2. Aim the putter face properly
Any time you make a putt, it has a lot to do with having your golf ball on the proper line. An absolutely necessary skill is to be able to aim your putter face properly, and this requires a bit of attention and practice time.
There are plenty of training aids out there to help you to do this, but you need to get out there and practice aiming the face the right way, looking to your target to train your eyes.
3. Great distance control
In a perfect world, your golf ball will be slowing down around the hole, allowing it to fall into the edge of the cup. Then again, we don’t live in a perfect world on the golf course — but that’s part of what makes the game fun.
Working on your distance control will help get the above feeling more frequently.
To accomplish distance control, adjust your backstroke length based on the desired length to the hole. Practice adjusting your backstroke length for different distances, which will allow you to be smooth and equal throughout your stroke.
On smaller strokes, swing slower. On larger strokes, swing faster.
You want just one variable controlling distance, and this can be accomplished through your backstroke length.
4. Green reading is a necessary skill
Reading greens takes years of work. Even when you play a course hundreds of times, it’s still difficult to master the read, as pin locations change and other factors come into play — like weather and the cut of the green, among others.

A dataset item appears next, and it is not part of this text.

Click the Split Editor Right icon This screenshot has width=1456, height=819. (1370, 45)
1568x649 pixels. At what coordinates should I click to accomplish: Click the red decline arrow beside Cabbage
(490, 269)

But to make more mid-length putts, you must be great at reading greens.
To make improvements in this area, I suggest you stand back and survey the area to see the predominant tilt. All greens are built to drain well when it rains, so look for areas where the water would tend to flow — as this will give you a good idea in the general break. Remember, faster greens will break more, and slower one will break less.
One tool to help with green-reading is GolfLogix green books, which offers tour-quality green data, and can provide the exact break on most of your favorite courses.
5. Your line and speed much match
Success with mid-length putts require both your chosen line and the ball speed to match.
For example, if you choose to play a greater break, you must roll the ball slower — so the tilt can affect the curvature. If you play less break, your ball must be rolling a bit faster in order to hold the line with less curve due to the greater speed.
6. Learn how to make shorter putts first
Putting takes lots of practice. To see improvement, it takes even more practice than many players typically spend on the short game.
To start making more mid-length putts, focus on becoming more proficient at putts in the 3-, 4-, and 5-foot range. Once you get good at these shorter distances, you’ll build up your confidence and start seeing a better touch on longer putts.
7. Roll the ball
Rolling the ball well on the green may sound basic, but, when it comes off the face of the putter rolling end-over-end, you’re more likely to see it glide across the green towards your target.
Rather than trying to force the ball to go in, rolling the ball the right way will lead to better results and more makes on the green — so make this a passive goal for yourself.
8. How uphill and downhill lies impact the break
All breaks on the green are not created equal.
On downhill putts, you’ll have to play more of a break because the ball will roll slower. On the contrary, the opposite happens when you’re putting uphill, so be sure to decrease the break.
It may be simple, and feel like a minor tip, but even this adjustment can help you make more mid-length putts.
9. Stay still
Good technique will make-or-break a golfer’s putting success.
If you watch some of the best putters in the world, they keep their bodies steady, meaning they don’t shift their weight or have any excessive motion. This provides a stable base and overall body movement through the swing.
10. Practice on a line
Always give yourself feedback when you’re practicing on the putting green. Not only will this help with what you’re doing wrong (or right!), but it allows you to get the necessary repetition with your stroke.
If there isn’t someone around to help (like a teacher), get a training aid to help aim your putter face the right way, check your set up, and see that you’re rolling the ball end-over-end, down your aim line.
While going to the range to warm up is fun — and what most of us tend to do — take some extra time on the putting surface to focus on your mid-length putts. This is a more direct path to lowering scores, as a stronger short game can cover up bad tee or approach shots.
With good technique and a practice plan, you’ll drop more of these mid-length putts.